Individuals who have a health insurance deductible of at least $1,400 and families who have a have a deductible of at least $2,800 are considered to have a high deductible health plan (HDHP). 

If you opt for a higher deductible, you could save money in a health savings account (HSA), which would then reduce the cost of future health care expenses on a tax-benefit basis. 

Having a higher HSA also gives you tax-deductible contributions, tax-free distributions for qualified medical expenses, and tax-deferred growth. Again, to get an HDHP, though, you must pay $1,3500 or more for individuals or $2,700 or more for family coverage. 

Why Do Health Insurance Deductibles Exist? 

Deductibles are a way for health insurance companies to mitigate risk and ensure that policyholders are sharing part of the costs. It’s also a way for companies to allow policyholders to opt for lower monthly premiums when they wish to. 

What Do Health Insurance Deductibles Cover? 

Health insurance deductibles cover whatever is stipulated in your health insurance coverage plan. Health insurance plans are required  to cover “essential health benefits,” which include

  • Emergency services
  • Hospitalization
  • Laboratory tests
  • Maternity and newborn care
  • Mental health and substance abuse treatment
  • Outpatient care (doctors and other services you receive outside of a hospital)
  • Pediatric services, including dental and vision care
  • Prescription drugs
  • Preventive services (e.g., immunizations) and management of chronic diseases
  • Rehabilitation services

Other Important Health Insurance Terms

You should know about copayments and coinsurance, as they are other types of out-of-pocket costs. 

Copayments are a fixed amount that you pay for certain medical expenses that may not count toward your deductible. Such expenses apply to some doctor visits, prescriptions, or a trip to urgent care. 

Coinsurance is a set percentage that you pay for covered medical expenses after you’ve paid your deductible.

In all, you pay for your deductible, copayments, and coinsurance for your annual out-of-pocket maximum, which is every cent paid toward a medical expense before insurance pays for the costs. 

Medicaid, the Affordable Care Act, And Other Types of Insurance

The federal Patient Protection and Affordable Care Act (ACA) of 2014 required every United States citizen to have health insurance.

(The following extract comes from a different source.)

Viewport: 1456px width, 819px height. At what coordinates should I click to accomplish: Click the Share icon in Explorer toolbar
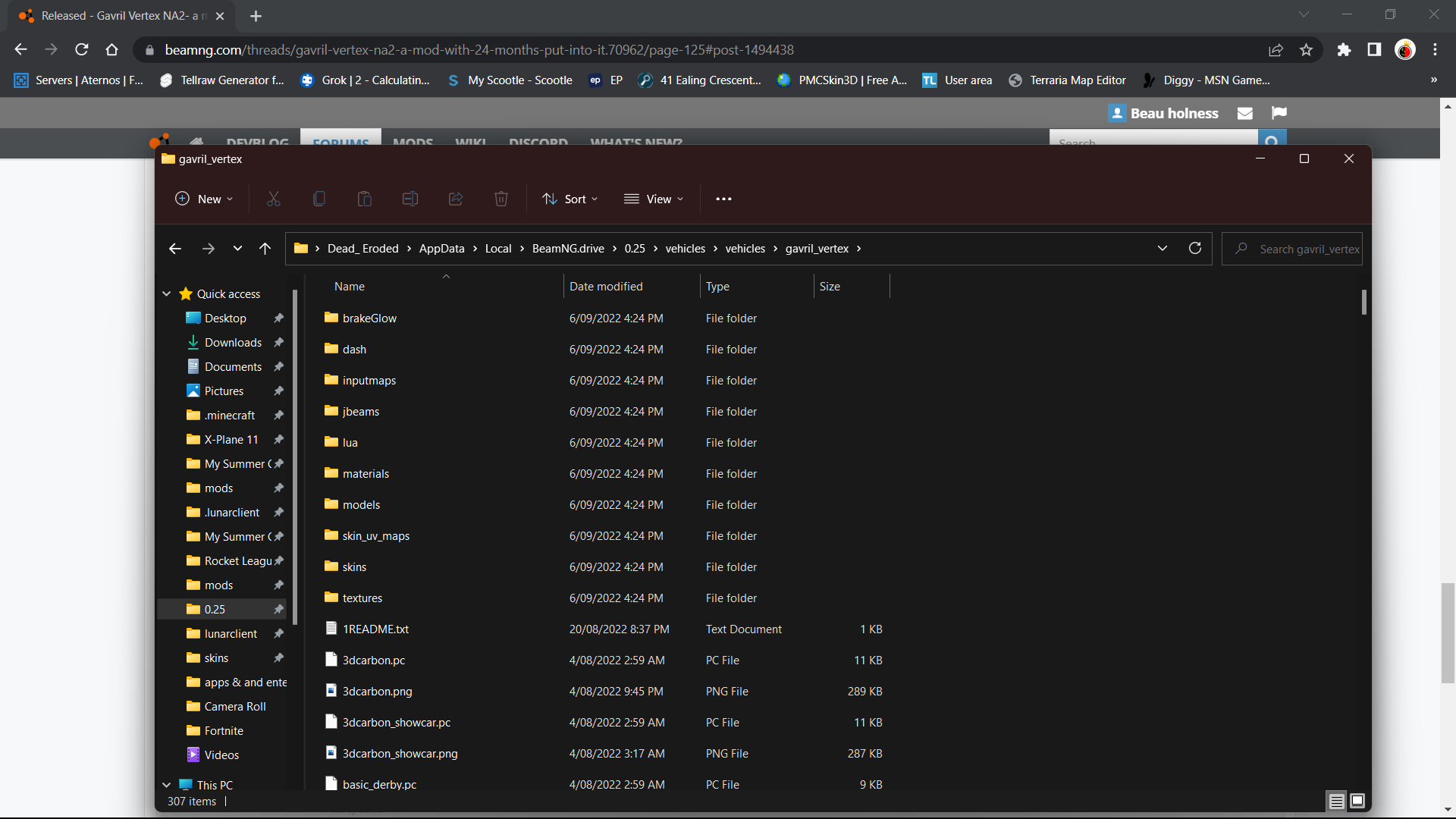(456, 199)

Doing so ensures enrollees have some support for medical bills, medical services, and other health care costs. 

The Henry J. Kaiser Family Foundation (KFF) reports the annual premium average for health care coverage from employers is $6,690 in 2017 for single coverage and $18,786 for family plans. The KFF also mentions that enrollees pay lower premiums in most cases, but the average health insurance deductible varies between plans. 

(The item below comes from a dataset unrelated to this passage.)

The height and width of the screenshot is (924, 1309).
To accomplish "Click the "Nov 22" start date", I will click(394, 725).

The same principle behind deductibles, higher deductible plans, lower deductible plans, and health care services costs apply to those covered under Medicare and Medicaid. 

A Medicare or Medicaid deductible involves medical expenses you must pay before Medicaid pays the rest of the medical bills. Medicare is more people above 65 or under 65 but have a disability. Medicaid is the state or federal health insurance that covers low-income individuals. 

In Summary

When choosing the best health insurance policy for you, the total deductible will be a major factor to consider. The annual deductible you pay depends on your insurance plan and monthly premium costs. If you are generally healthy and anticipate having low medical costs, a high deductible insurance plan may be worth it. However, those anticipating higher medical costs might opt for a lower deductible and higher premium. Comparing affordability against your family’s medical needs can help with your decision.